Exercise input:
------------
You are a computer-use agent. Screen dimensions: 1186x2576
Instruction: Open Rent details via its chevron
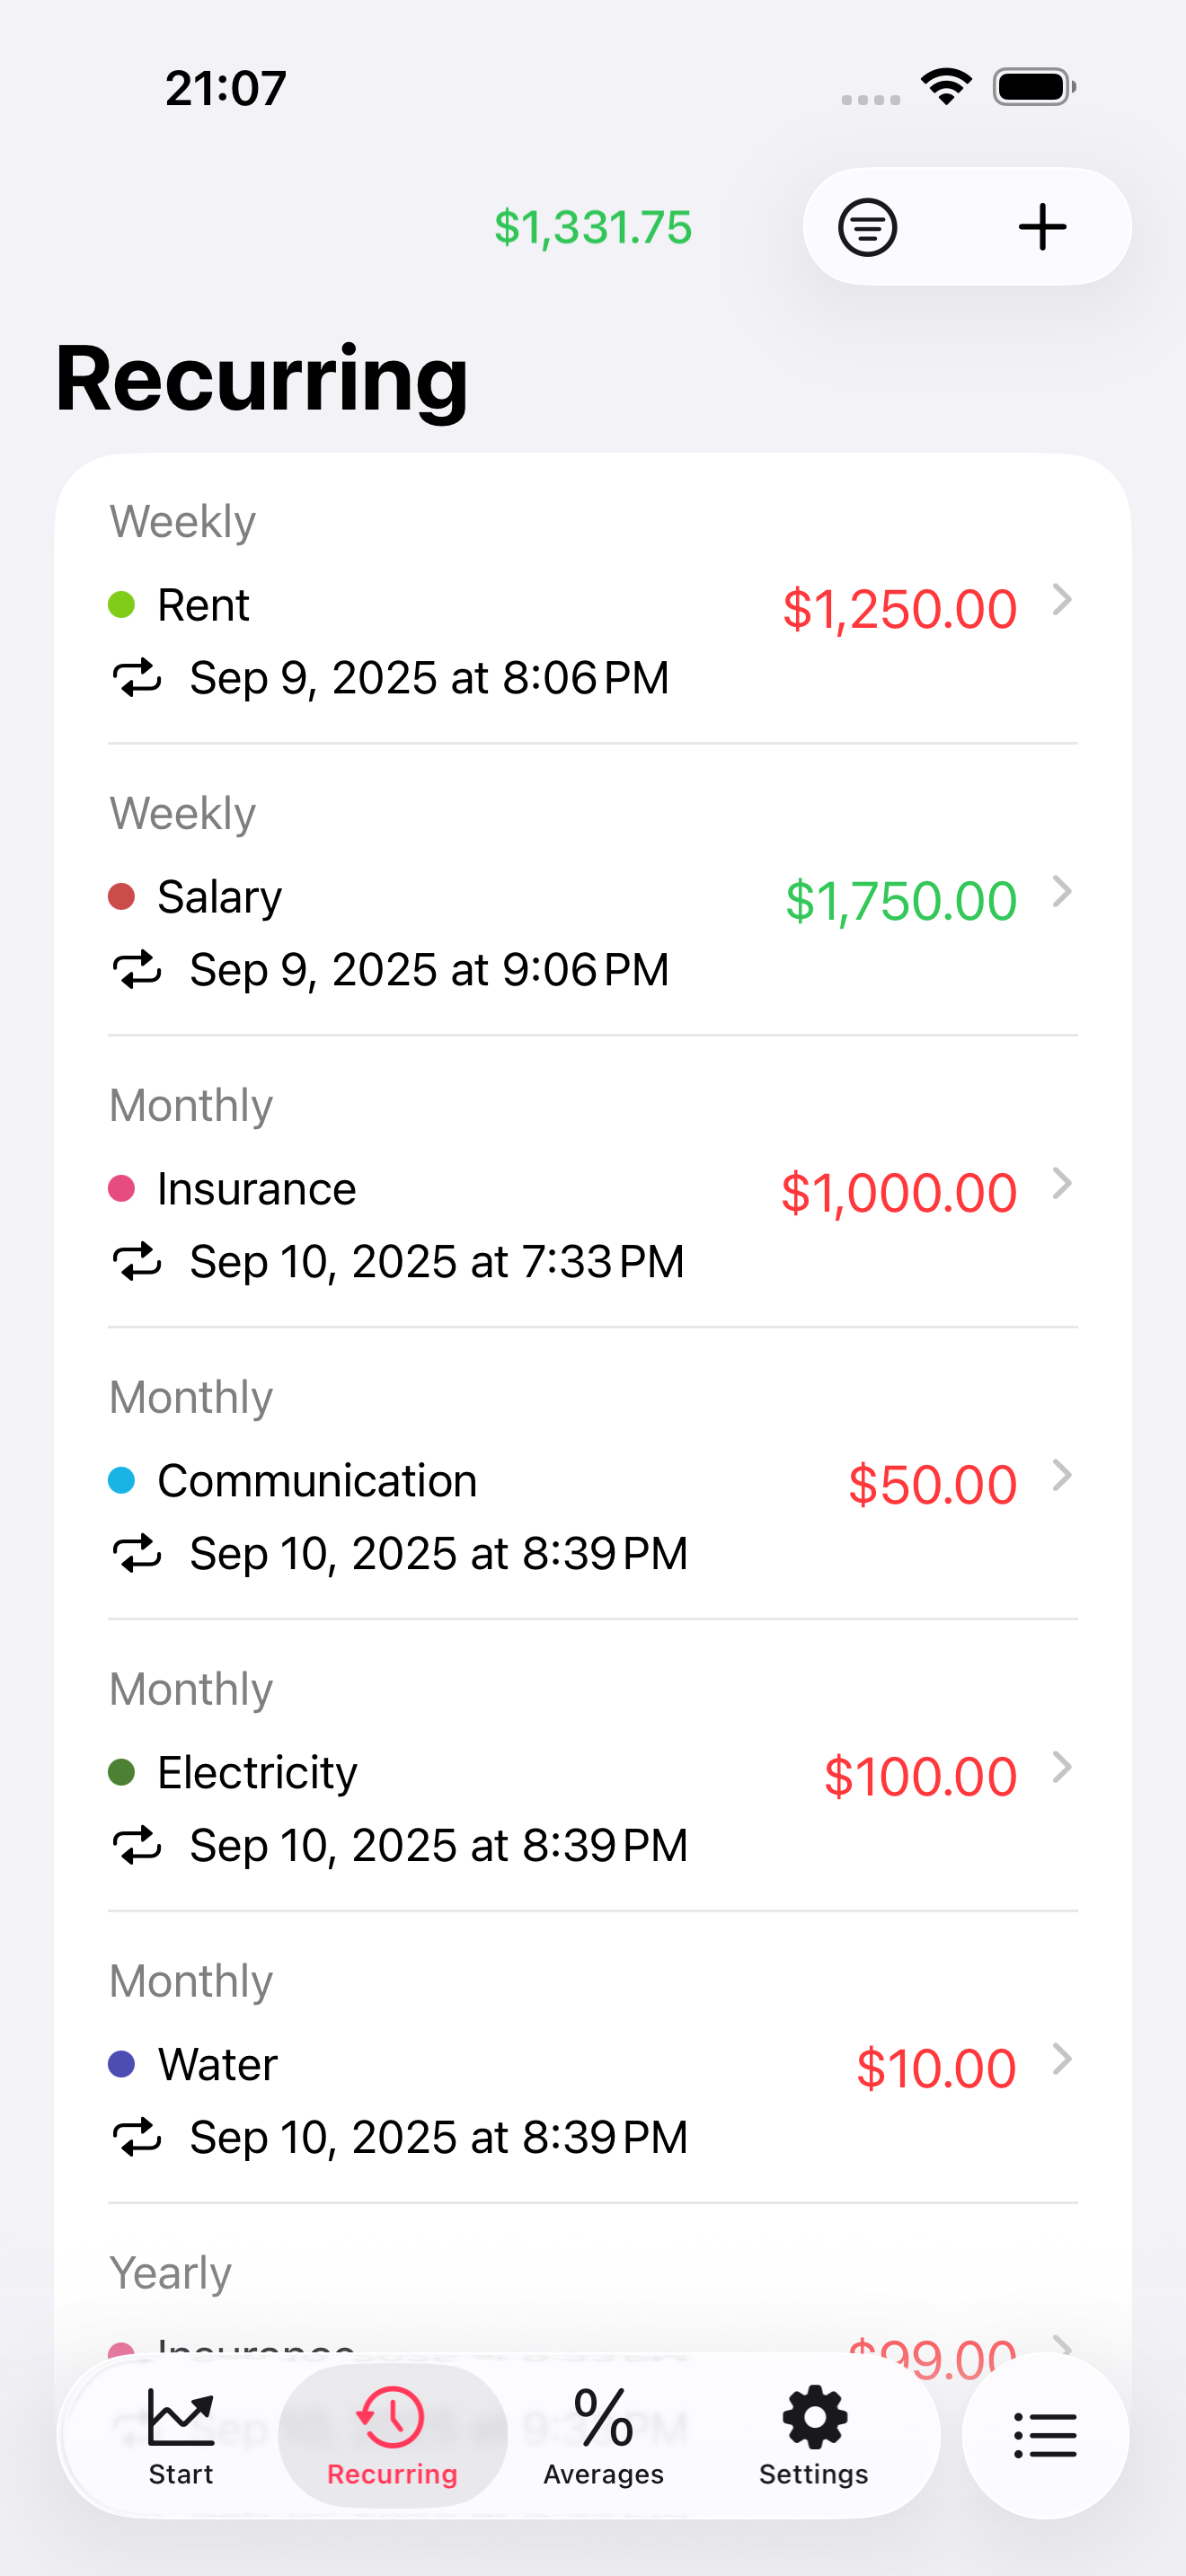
------------
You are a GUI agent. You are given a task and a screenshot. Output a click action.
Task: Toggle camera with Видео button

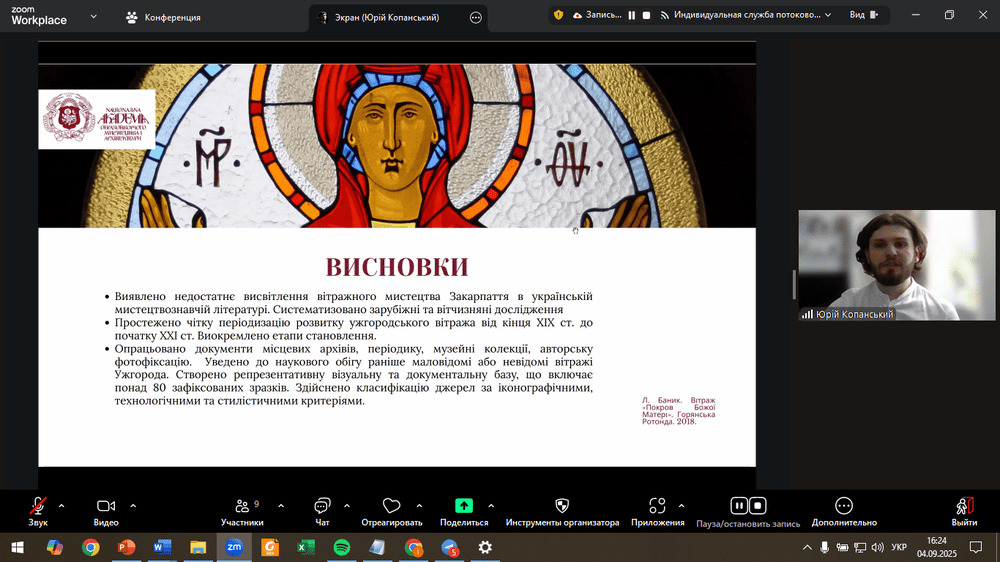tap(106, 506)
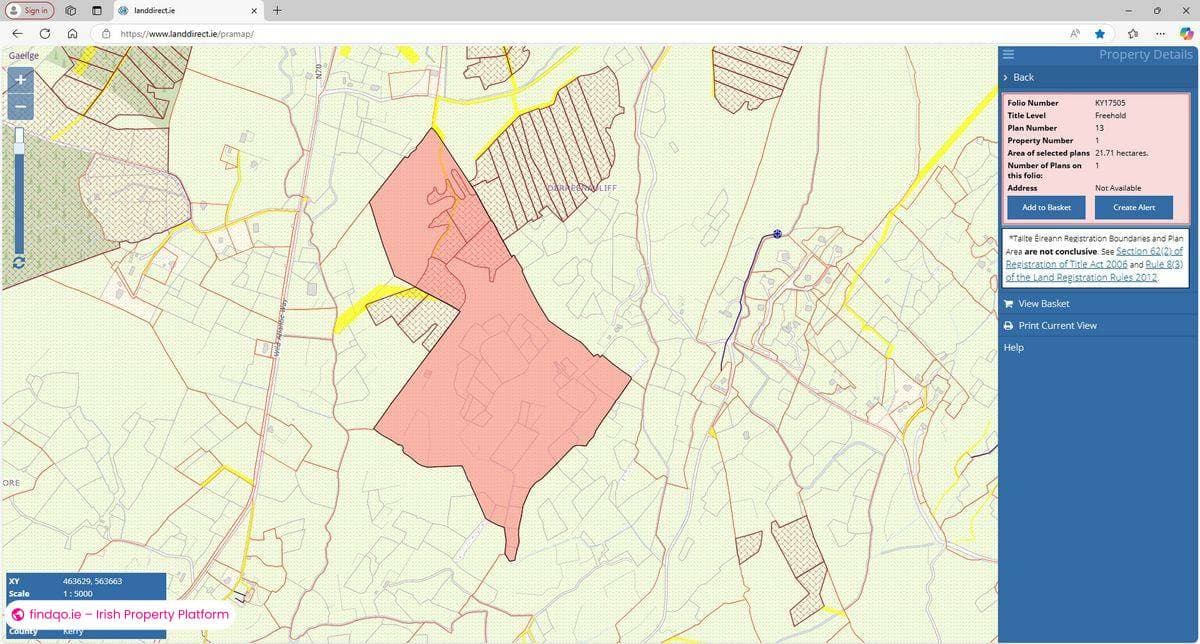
------------
Assigned task:
Copy each line in the entries above where the word "agent" shows up.

Completed exercise:
You are a computer-use agent. Screen dimensions: 1186x2576
You are a GUI agent. You are given a task and a screenshot. Output a click action.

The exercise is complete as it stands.